Eventually, a student knows enough concepts, and is solid enough in her skills and techniques that she is ready to “play the game,” so to speak. Or, as may young students put it, they’re ready to move on to “real music.” At this point, you will begin to see a significant change in her assignments and practice requirements. Not only will she be practicing new things, such as scales, arpeggios, Hanon exercises, and more challenging music, but the instructions will look different. Instead of a list of specific practice steps, their assignment may say something like “learn page one,” or “memorize measures 16-32,” or “work on increasing tempo.” Specific instructions are often written directly in the music.
This is also the point when the “perfect practice” requirement should be considered a minimum. The goal is no longer to go through practice steps until the timer goes off. The goal also is not to practice until he gets it right one time. The goal now is to practice until he never gets it wrong. In order to accomplish this, students will sometimes have to spend 15 minutes on one three-measure section. This can be annoying to listen to. But if parents can refrain from expressing that and, instead, praise the student for his diligence, they will be helping him develop the self-discipline that is required to be successful.
Unfortunately, this is also the point at which lessons may not seem as “fun” anymore. There will seem to be more correction and criticism than praise. A student will find that she rarely passes a song in one week. This is very normal, and does not necessarily mean that she is not doing well. It means the songs are longer and harder. It also means, though, that the parents may actually have to do more to remind/encourage/motivate the student to practice every day. This will seem backwards. Some may think, “By now, I shouldn’t have to remind her to practice. If it’s important to her, she should just want to practice.” The fact is, it’s not important enough to her…yet. She has not yet had the opportunity to experience the immense satisfaction that comes from giving a performance that was truly amazing. Sometimes, the parents, themselves, have to decide that it’s important enough to encourage their child to keep going. After all, none of us would allow our children to neglect their math homework just because it’s difficult.

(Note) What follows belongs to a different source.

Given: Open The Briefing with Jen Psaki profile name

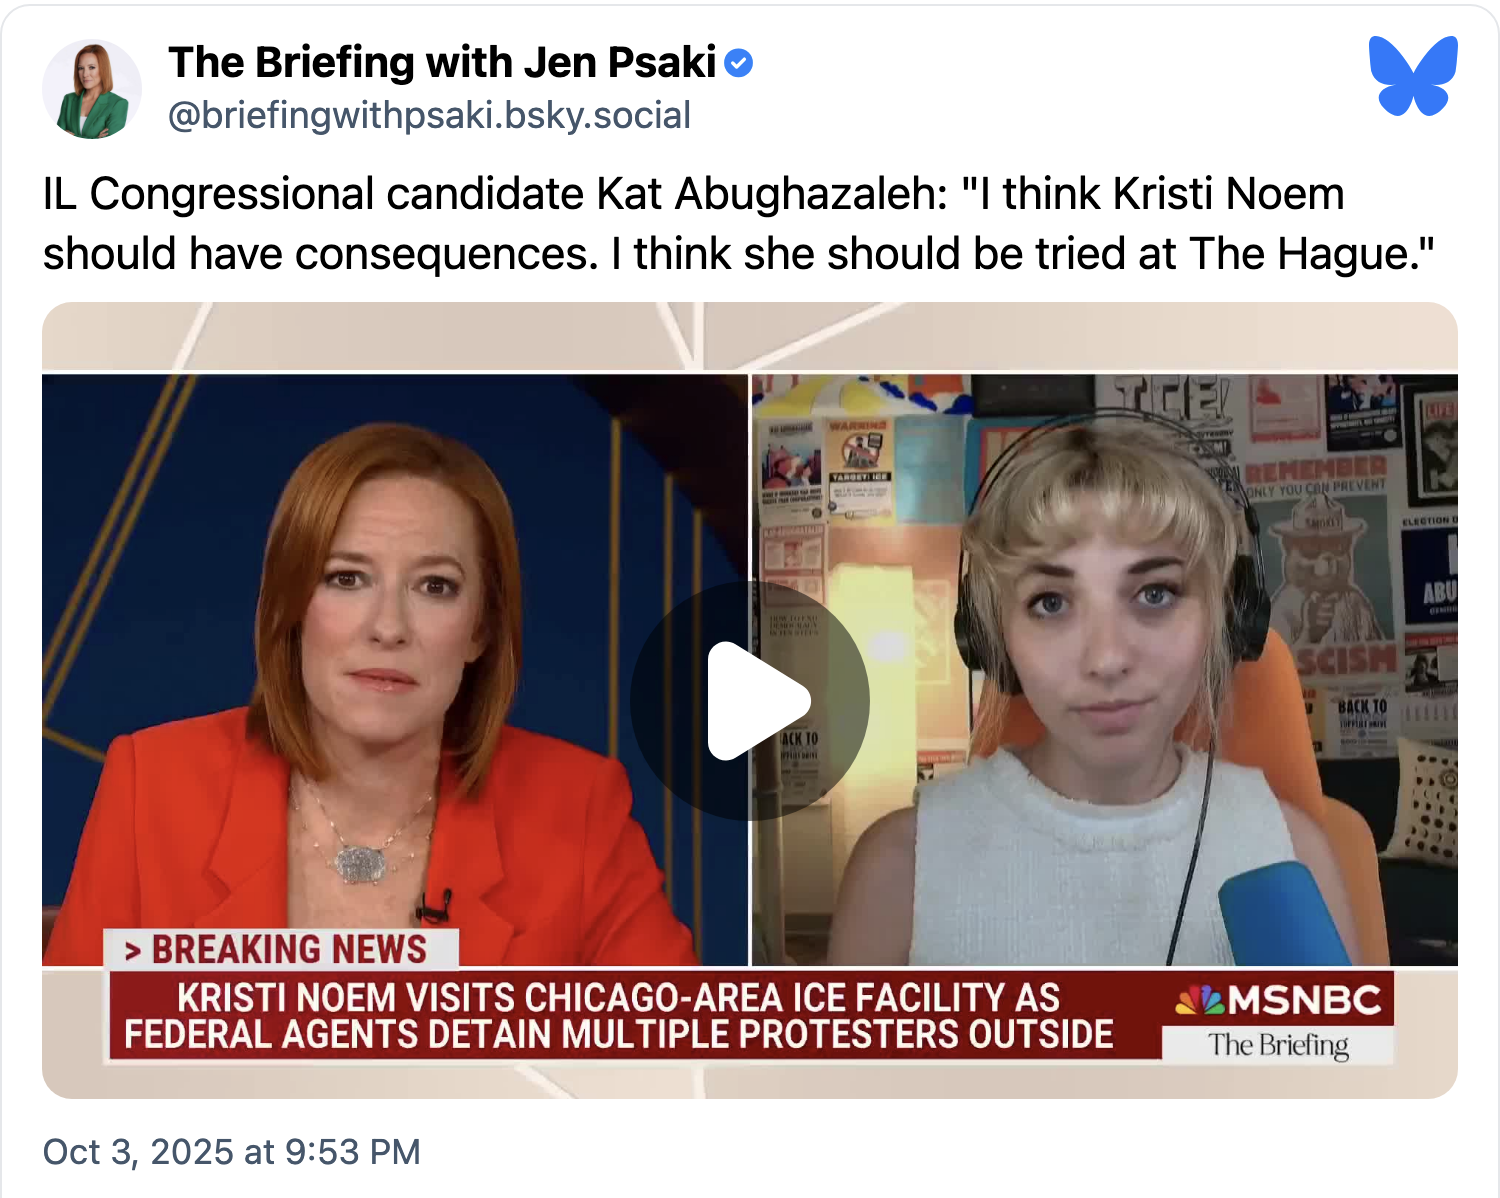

I have enjoyed seeing a few students get to the point this year where they are beginning to experience this “metamorphosis” in their lessons. I know that it can be a hard transition for the student, the parents….and the teacher. If yours is one of these students, I encourage you to avoid letting them give up. Find what motivates them, and use it to get them to practice. If you are the student who is at this point, don’t get discouraged. This is a sign of progress, and of wonderful things to come. Soon, you will begin to see amazing results from your hard work and dedication.